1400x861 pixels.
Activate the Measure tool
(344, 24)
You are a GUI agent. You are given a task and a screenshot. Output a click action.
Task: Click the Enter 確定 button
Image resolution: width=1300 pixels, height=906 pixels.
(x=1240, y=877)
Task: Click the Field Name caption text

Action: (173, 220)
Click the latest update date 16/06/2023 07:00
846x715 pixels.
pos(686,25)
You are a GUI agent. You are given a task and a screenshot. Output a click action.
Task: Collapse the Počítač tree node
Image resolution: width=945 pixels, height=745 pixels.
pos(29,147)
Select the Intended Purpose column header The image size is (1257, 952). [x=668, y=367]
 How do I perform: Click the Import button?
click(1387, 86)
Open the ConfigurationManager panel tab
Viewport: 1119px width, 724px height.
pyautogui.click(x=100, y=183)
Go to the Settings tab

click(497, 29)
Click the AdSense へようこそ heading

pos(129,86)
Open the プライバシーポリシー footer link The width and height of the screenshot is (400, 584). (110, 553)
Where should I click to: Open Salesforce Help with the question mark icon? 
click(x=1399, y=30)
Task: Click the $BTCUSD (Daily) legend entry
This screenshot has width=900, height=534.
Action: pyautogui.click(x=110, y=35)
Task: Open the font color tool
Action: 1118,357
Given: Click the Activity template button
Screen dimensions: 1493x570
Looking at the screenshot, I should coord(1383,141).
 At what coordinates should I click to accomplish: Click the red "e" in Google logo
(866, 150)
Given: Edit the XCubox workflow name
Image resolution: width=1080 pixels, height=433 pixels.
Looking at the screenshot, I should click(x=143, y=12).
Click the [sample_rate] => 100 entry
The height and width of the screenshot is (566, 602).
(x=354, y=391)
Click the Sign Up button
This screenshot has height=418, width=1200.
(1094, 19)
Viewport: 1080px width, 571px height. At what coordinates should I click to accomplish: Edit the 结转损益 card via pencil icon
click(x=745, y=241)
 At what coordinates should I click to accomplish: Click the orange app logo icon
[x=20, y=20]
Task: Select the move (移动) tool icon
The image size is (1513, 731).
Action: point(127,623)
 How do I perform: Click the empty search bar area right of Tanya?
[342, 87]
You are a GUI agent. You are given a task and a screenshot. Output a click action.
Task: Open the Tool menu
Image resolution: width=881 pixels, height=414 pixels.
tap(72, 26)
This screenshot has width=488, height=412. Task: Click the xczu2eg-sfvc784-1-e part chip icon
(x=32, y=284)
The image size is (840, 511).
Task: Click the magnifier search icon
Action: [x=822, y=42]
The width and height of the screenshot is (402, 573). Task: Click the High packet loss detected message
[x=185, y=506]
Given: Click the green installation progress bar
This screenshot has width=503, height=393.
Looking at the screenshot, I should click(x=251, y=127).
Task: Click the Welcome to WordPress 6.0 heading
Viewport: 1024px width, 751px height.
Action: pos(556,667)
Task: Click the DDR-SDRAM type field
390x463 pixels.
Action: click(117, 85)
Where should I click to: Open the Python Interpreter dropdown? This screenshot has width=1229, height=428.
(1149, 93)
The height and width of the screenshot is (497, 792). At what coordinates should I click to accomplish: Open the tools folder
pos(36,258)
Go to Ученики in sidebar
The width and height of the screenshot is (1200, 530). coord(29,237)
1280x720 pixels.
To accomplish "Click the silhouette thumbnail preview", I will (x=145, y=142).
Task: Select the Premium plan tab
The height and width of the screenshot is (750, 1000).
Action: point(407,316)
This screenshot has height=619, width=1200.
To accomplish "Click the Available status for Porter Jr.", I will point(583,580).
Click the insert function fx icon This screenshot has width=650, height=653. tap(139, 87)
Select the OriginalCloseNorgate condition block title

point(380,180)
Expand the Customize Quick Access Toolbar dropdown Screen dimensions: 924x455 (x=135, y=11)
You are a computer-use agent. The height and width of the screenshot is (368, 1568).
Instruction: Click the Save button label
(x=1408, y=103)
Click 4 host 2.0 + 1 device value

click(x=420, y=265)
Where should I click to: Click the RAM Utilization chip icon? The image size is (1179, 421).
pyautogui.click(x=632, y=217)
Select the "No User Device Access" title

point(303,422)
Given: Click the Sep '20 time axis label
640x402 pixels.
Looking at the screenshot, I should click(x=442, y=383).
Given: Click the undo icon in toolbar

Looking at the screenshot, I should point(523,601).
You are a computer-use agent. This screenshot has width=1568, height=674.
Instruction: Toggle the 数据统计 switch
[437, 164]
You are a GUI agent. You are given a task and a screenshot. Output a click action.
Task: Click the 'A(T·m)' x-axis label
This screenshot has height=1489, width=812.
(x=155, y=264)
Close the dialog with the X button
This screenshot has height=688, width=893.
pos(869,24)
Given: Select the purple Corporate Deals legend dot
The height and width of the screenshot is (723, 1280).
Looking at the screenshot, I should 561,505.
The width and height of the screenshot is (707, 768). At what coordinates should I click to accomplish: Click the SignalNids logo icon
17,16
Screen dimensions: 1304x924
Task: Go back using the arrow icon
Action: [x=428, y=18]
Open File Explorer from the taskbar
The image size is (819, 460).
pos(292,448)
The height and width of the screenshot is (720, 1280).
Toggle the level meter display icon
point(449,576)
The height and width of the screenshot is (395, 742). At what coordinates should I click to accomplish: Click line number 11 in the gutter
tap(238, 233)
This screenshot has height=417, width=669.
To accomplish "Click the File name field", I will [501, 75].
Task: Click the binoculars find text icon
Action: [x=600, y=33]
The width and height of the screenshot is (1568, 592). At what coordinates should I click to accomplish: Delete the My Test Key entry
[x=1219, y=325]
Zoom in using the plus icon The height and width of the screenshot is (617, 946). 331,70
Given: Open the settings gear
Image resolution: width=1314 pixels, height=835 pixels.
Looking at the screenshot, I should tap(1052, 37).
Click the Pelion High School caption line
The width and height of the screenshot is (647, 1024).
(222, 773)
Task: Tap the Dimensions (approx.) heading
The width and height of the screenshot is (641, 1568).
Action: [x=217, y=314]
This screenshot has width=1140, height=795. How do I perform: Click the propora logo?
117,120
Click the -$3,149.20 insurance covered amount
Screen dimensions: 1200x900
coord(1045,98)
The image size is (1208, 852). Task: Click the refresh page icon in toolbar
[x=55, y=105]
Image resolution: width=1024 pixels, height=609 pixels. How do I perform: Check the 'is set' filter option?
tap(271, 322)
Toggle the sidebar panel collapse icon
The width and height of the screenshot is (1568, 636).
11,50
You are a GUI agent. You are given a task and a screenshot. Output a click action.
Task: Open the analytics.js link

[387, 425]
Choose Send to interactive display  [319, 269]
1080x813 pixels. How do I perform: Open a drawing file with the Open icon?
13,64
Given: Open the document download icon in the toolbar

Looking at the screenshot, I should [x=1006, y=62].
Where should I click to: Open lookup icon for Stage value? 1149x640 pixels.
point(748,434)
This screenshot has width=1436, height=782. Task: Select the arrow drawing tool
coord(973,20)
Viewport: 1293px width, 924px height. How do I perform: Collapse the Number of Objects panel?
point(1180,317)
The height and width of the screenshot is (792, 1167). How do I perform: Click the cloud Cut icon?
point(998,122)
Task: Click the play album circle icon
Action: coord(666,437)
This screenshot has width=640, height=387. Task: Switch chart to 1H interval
══════
# [WHAT TO DO]
Repeat each record word for word.

# [COMPLETED EXERCISE]
1400x861 pixels.
Activate the Measure tool
(344, 24)
You are a GUI agent. You are given a task and a screenshot. Output a click action.
Task: Click the Enter 確定 button
Image resolution: width=1300 pixels, height=906 pixels.
(x=1240, y=877)
Task: Click the Field Name caption text

Action: (173, 220)
Click the latest update date 16/06/2023 07:00
846x715 pixels.
pos(686,25)
You are a GUI agent. You are given a task and a screenshot. Output a click action.
Task: Collapse the Počítač tree node
Image resolution: width=945 pixels, height=745 pixels.
pos(29,147)
Select the Intended Purpose column header The image size is (1257, 952). [x=668, y=367]
 How do I perform: Click the Import button?
click(1387, 86)
Open the ConfigurationManager panel tab
Viewport: 1119px width, 724px height.
pyautogui.click(x=100, y=183)
Go to the Settings tab

click(497, 29)
Click the AdSense へようこそ heading

pos(129,86)
Open the プライバシーポリシー footer link The width and height of the screenshot is (400, 584). (110, 553)
Where should I click to: Open Salesforce Help with the question mark icon? 
click(x=1399, y=30)
Task: Click the $BTCUSD (Daily) legend entry
This screenshot has width=900, height=534.
Action: pyautogui.click(x=110, y=35)
Task: Open the font color tool
Action: 1118,357
Given: Click the Activity template button
Screen dimensions: 1493x570
Looking at the screenshot, I should coord(1383,141).
 At what coordinates should I click to accomplish: Click the red "e" in Google logo
(866, 150)
Given: Edit the XCubox workflow name
Image resolution: width=1080 pixels, height=433 pixels.
Looking at the screenshot, I should click(x=143, y=12).
Click the [sample_rate] => 100 entry
The height and width of the screenshot is (566, 602).
(x=354, y=391)
Click the Sign Up button
This screenshot has height=418, width=1200.
(1094, 19)
Viewport: 1080px width, 571px height. At what coordinates should I click to accomplish: Edit the 结转损益 card via pencil icon
click(x=745, y=241)
 At what coordinates should I click to accomplish: Click the orange app logo icon
[x=20, y=20]
Task: Select the move (移动) tool icon
The image size is (1513, 731).
Action: point(127,623)
 How do I perform: Click the empty search bar area right of Tanya?
[342, 87]
You are a GUI agent. You are given a task and a screenshot. Output a click action.
Task: Open the Tool menu
Image resolution: width=881 pixels, height=414 pixels.
tap(72, 26)
This screenshot has width=488, height=412. Task: Click the xczu2eg-sfvc784-1-e part chip icon
(x=32, y=284)
The image size is (840, 511).
Task: Click the magnifier search icon
Action: [x=822, y=42]
The width and height of the screenshot is (402, 573). Task: Click the High packet loss detected message
[x=185, y=506]
Given: Click the green installation progress bar
This screenshot has width=503, height=393.
Looking at the screenshot, I should click(x=251, y=127).
Task: Click the Welcome to WordPress 6.0 heading
Viewport: 1024px width, 751px height.
Action: pos(556,667)
Task: Click the DDR-SDRAM type field
390x463 pixels.
Action: click(117, 85)
Where should I click to: Open the Python Interpreter dropdown? This screenshot has width=1229, height=428.
(1149, 93)
The height and width of the screenshot is (497, 792). At what coordinates should I click to accomplish: Open the tools folder
pos(36,258)
Go to Ученики in sidebar
The width and height of the screenshot is (1200, 530). coord(29,237)
1280x720 pixels.
To accomplish "Click the silhouette thumbnail preview", I will (x=145, y=142).
Task: Select the Premium plan tab
The height and width of the screenshot is (750, 1000).
Action: point(407,316)
This screenshot has height=619, width=1200.
To accomplish "Click the Available status for Porter Jr.", I will point(583,580).
Click the insert function fx icon This screenshot has width=650, height=653. tap(139, 87)
Select the OriginalCloseNorgate condition block title

point(380,180)
Expand the Customize Quick Access Toolbar dropdown Screen dimensions: 924x455 (x=135, y=11)
You are a computer-use agent. The height and width of the screenshot is (368, 1568).
Instruction: Click the Save button label
(x=1408, y=103)
Click 4 host 2.0 + 1 device value

click(x=420, y=265)
Where should I click to: Click the RAM Utilization chip icon? The image size is (1179, 421).
pyautogui.click(x=632, y=217)
Select the "No User Device Access" title

point(303,422)
Given: Click the Sep '20 time axis label
640x402 pixels.
Looking at the screenshot, I should click(x=442, y=383).
Given: Click the undo icon in toolbar

Looking at the screenshot, I should point(523,601).
You are a computer-use agent. This screenshot has width=1568, height=674.
Instruction: Toggle the 数据统计 switch
[437, 164]
You are a GUI agent. You are given a task and a screenshot. Output a click action.
Task: Click the 'A(T·m)' x-axis label
This screenshot has height=1489, width=812.
(x=155, y=264)
Close the dialog with the X button
This screenshot has height=688, width=893.
pos(869,24)
Given: Select the purple Corporate Deals legend dot
The height and width of the screenshot is (723, 1280).
Looking at the screenshot, I should 561,505.
The width and height of the screenshot is (707, 768). At what coordinates should I click to accomplish: Click the SignalNids logo icon
17,16
Screen dimensions: 1304x924
Task: Go back using the arrow icon
Action: [x=428, y=18]
Open File Explorer from the taskbar
The image size is (819, 460).
pos(292,448)
The height and width of the screenshot is (720, 1280).
Toggle the level meter display icon
point(449,576)
The height and width of the screenshot is (395, 742). At what coordinates should I click to accomplish: Click line number 11 in the gutter
tap(238, 233)
This screenshot has height=417, width=669.
To accomplish "Click the File name field", I will [501, 75].
Task: Click the binoculars find text icon
Action: [x=600, y=33]
The width and height of the screenshot is (1568, 592). At what coordinates should I click to accomplish: Delete the My Test Key entry
[x=1219, y=325]
Zoom in using the plus icon The height and width of the screenshot is (617, 946). 331,70
Given: Open the settings gear
Image resolution: width=1314 pixels, height=835 pixels.
Looking at the screenshot, I should tap(1052, 37).
Click the Pelion High School caption line
The width and height of the screenshot is (647, 1024).
(222, 773)
Task: Tap the Dimensions (approx.) heading
The width and height of the screenshot is (641, 1568).
Action: [x=217, y=314]
This screenshot has width=1140, height=795. How do I perform: Click the propora logo?
117,120
Click the -$3,149.20 insurance covered amount
Screen dimensions: 1200x900
coord(1045,98)
The image size is (1208, 852). Task: Click the refresh page icon in toolbar
[x=55, y=105]
Image resolution: width=1024 pixels, height=609 pixels. How do I perform: Check the 'is set' filter option?
tap(271, 322)
Toggle the sidebar panel collapse icon
The width and height of the screenshot is (1568, 636).
11,50
You are a GUI agent. You are given a task and a screenshot. Output a click action.
Task: Open the analytics.js link

[387, 425]
Choose Send to interactive display  [319, 269]
1080x813 pixels. How do I perform: Open a drawing file with the Open icon?
13,64
Given: Open the document download icon in the toolbar

Looking at the screenshot, I should [x=1006, y=62].
Where should I click to: Open lookup icon for Stage value? 1149x640 pixels.
point(748,434)
This screenshot has width=1436, height=782. Task: Select the arrow drawing tool
coord(973,20)
Viewport: 1293px width, 924px height. How do I perform: Collapse the Number of Objects panel?
point(1180,317)
The height and width of the screenshot is (792, 1167). How do I perform: Click the cloud Cut icon?
point(998,122)
Task: Click the play album circle icon
Action: coord(666,437)
This screenshot has width=640, height=387. Task: Switch chart to 1H interval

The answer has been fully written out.